**Try it**
The entries below should be quoted exactly, with no pictures carried over.

**Material for this task**
***
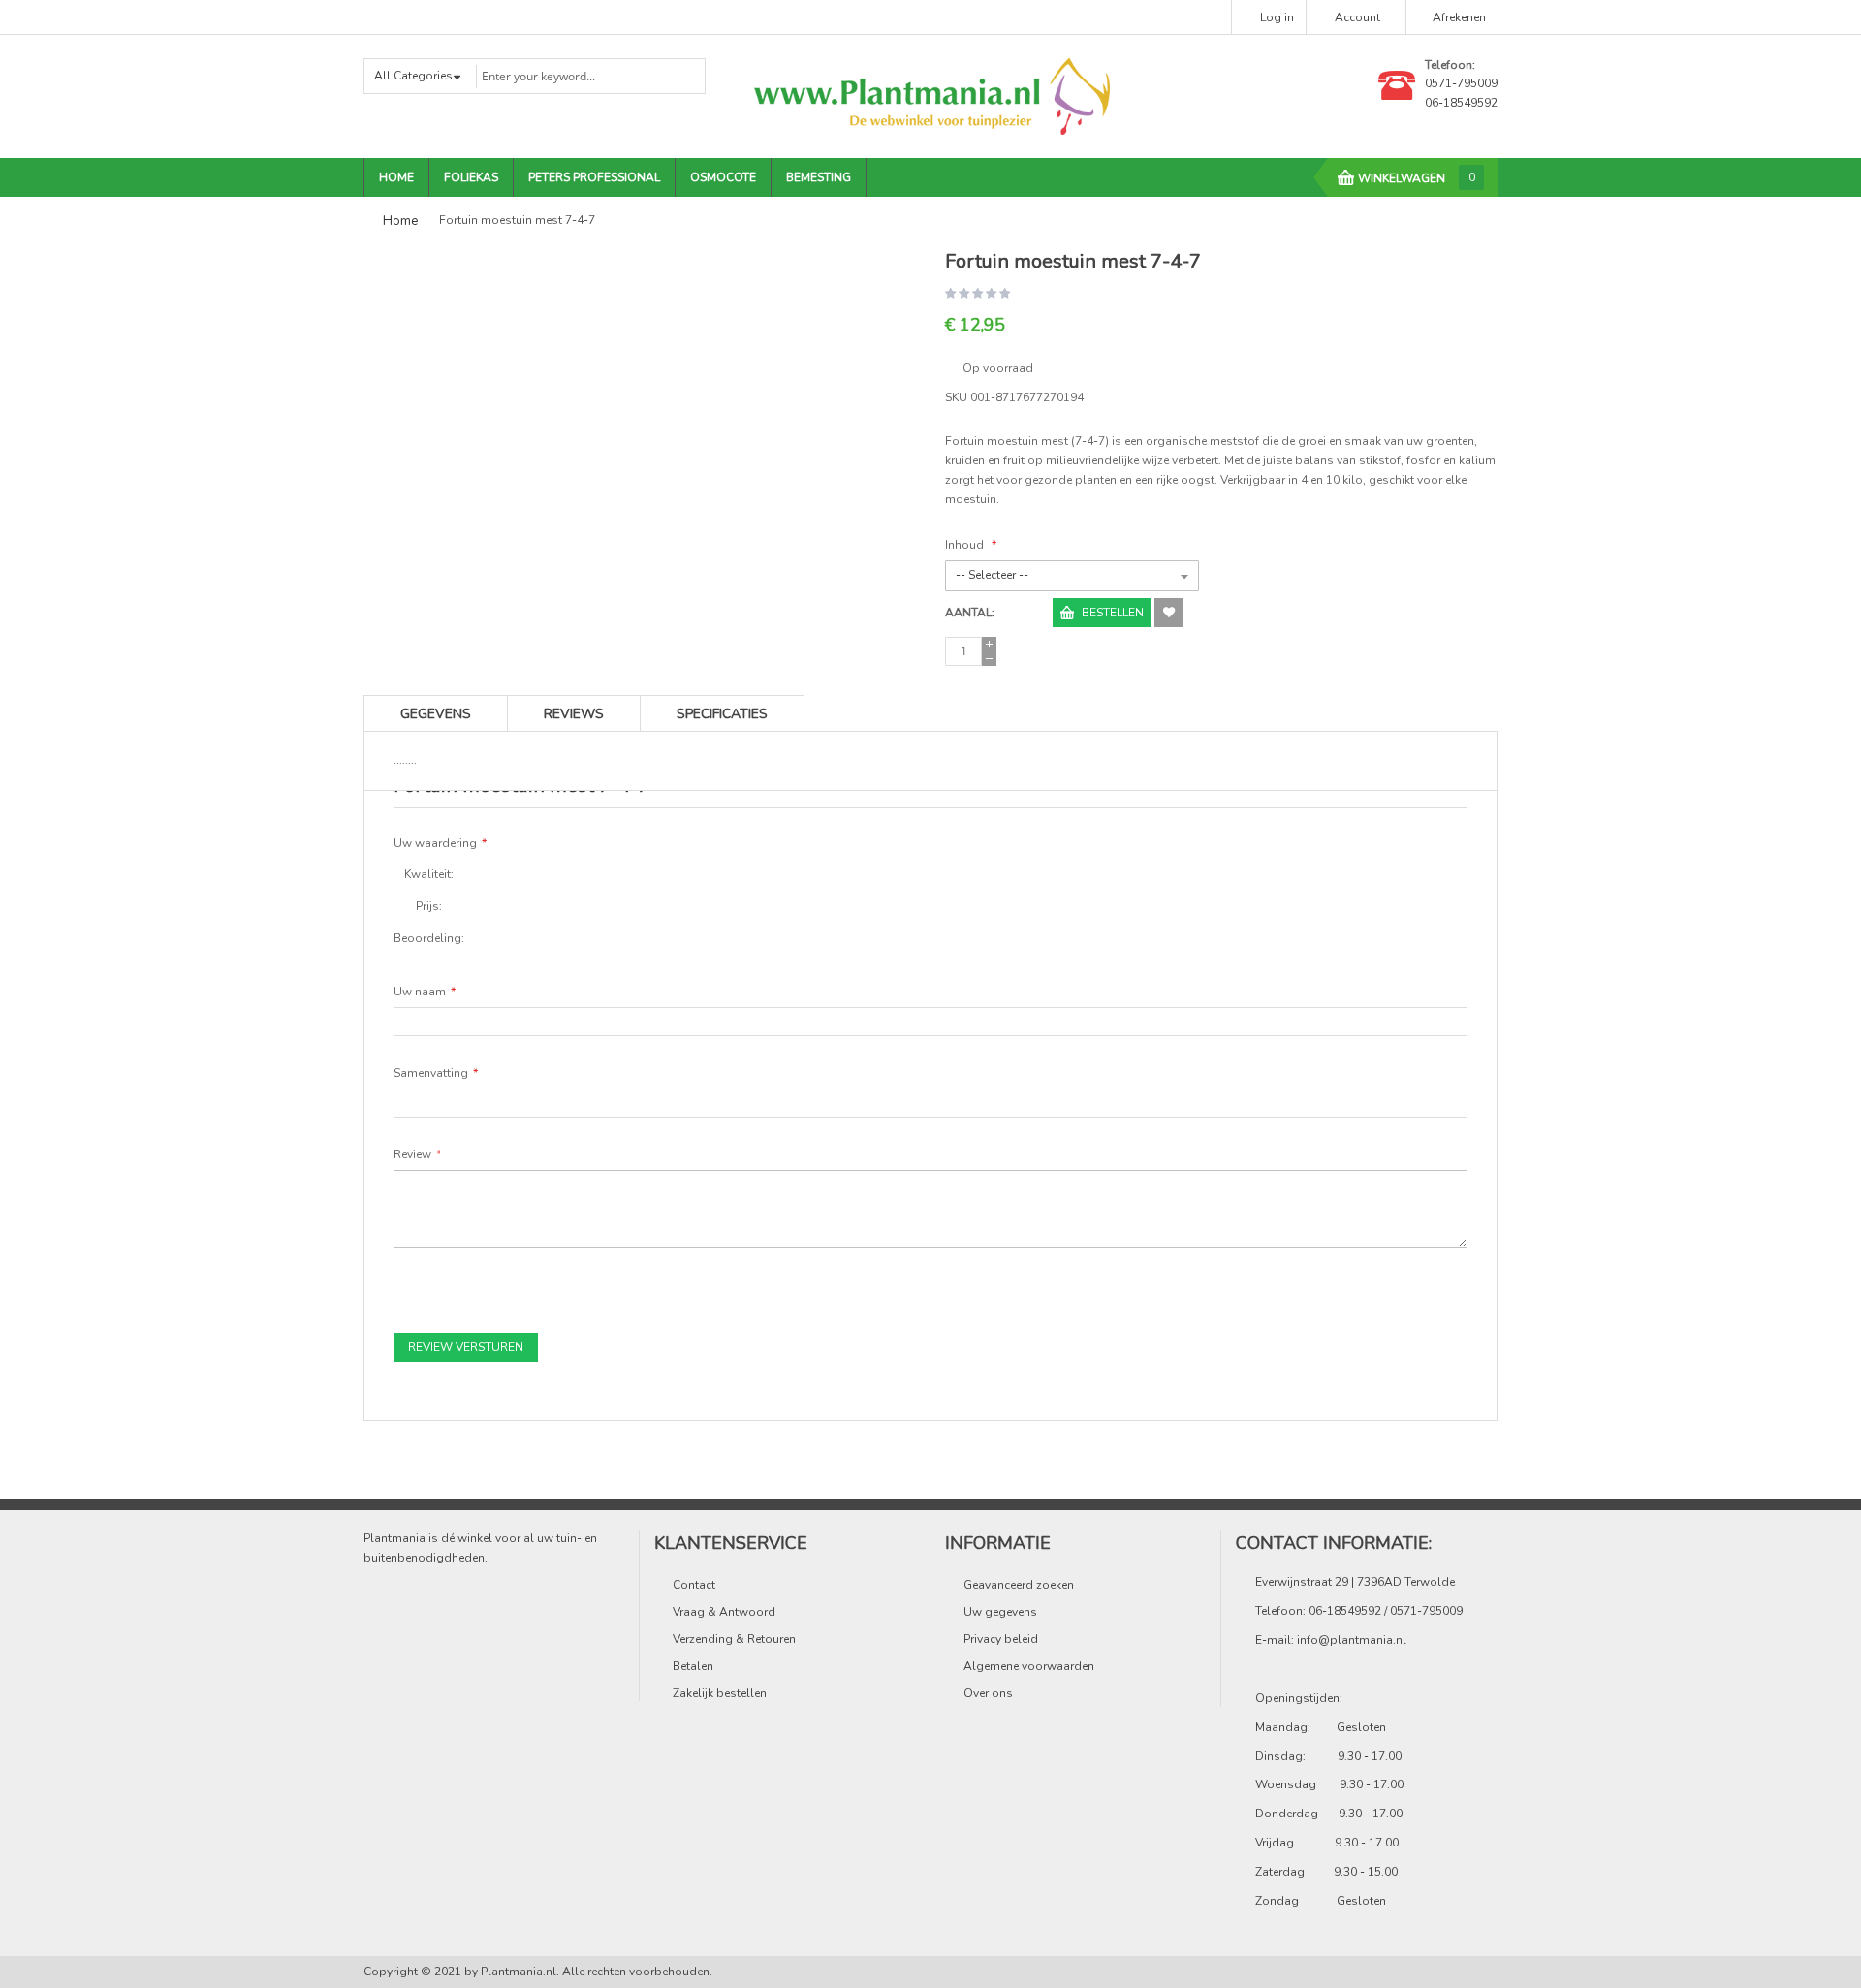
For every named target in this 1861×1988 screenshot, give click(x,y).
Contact (694, 1585)
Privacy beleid (1000, 1639)
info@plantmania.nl (1351, 1640)
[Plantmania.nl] (930, 96)
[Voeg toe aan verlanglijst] (1168, 612)
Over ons (988, 1693)
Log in (1277, 17)
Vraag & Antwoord (724, 1612)
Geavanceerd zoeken (1018, 1585)
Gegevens (435, 714)
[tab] (722, 713)
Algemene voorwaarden (1028, 1666)
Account (1357, 17)
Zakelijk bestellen (720, 1693)
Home (400, 221)
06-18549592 (1461, 102)
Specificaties (722, 714)
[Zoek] (678, 75)
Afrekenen (1459, 17)
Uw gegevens (1000, 1612)
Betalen (693, 1666)
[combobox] (589, 76)
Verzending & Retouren (734, 1639)
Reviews (574, 714)
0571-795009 (1461, 83)
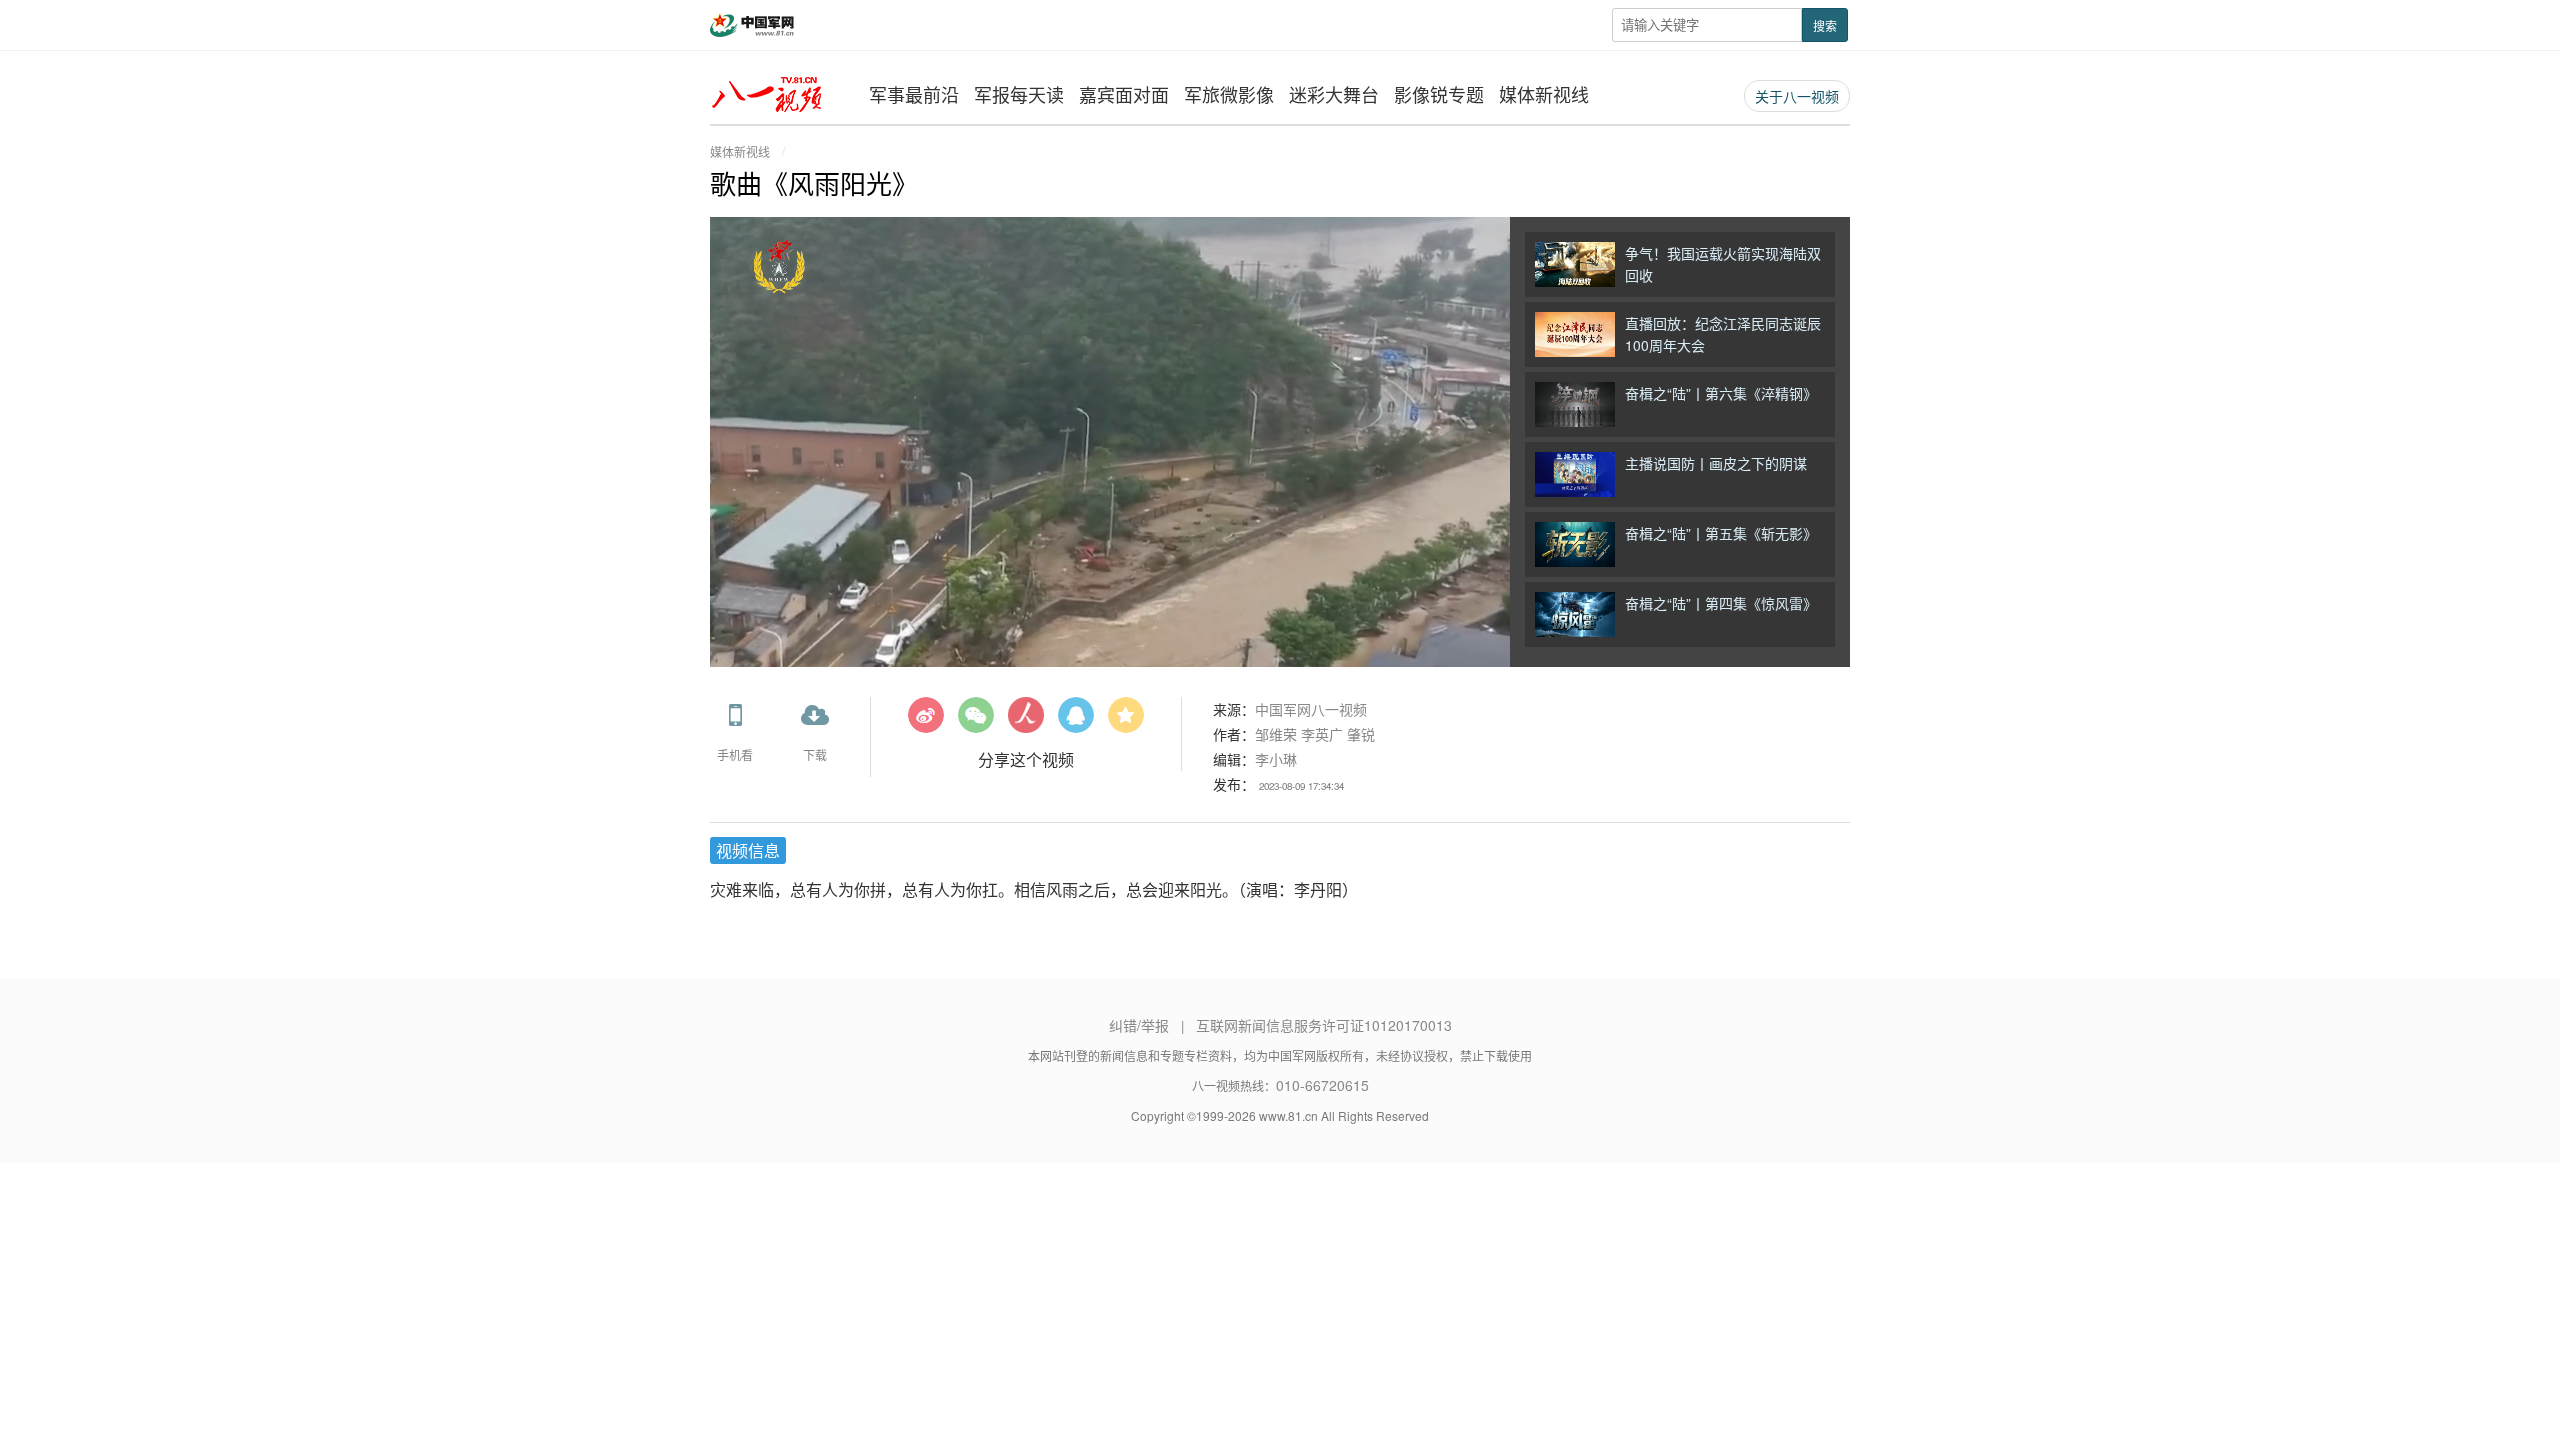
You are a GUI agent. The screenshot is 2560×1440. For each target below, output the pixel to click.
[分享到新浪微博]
***
**Result**
For every named target in this 1861×1988 screenshot, give click(x,y).
Contact (694, 1585)
Privacy beleid (1000, 1639)
info@plantmania.nl (1351, 1640)
[Plantmania.nl] (930, 96)
[Voeg toe aan verlanglijst] (1168, 612)
Over ons (988, 1693)
Log in (1277, 17)
Vraag & Antwoord (724, 1612)
Geavanceerd zoeken (1018, 1585)
Gegevens (435, 714)
[tab] (722, 713)
Algemene voorwaarden (1028, 1666)
Account (1357, 17)
Zakelijk bestellen (720, 1693)
Home (400, 221)
06-18549592 (1461, 102)
Specificaties (722, 714)
[Zoek] (678, 75)
Afrekenen (1459, 17)
Uw gegevens (1000, 1612)
Betalen (693, 1666)
[combobox] (589, 76)
Verzending & Retouren (734, 1639)
Reviews (574, 714)
0571-795009 (1461, 83)
You are a GUI agent. The screenshot is 2560×1440. For each target below, output the pixel to click.
[分享到新浪微博]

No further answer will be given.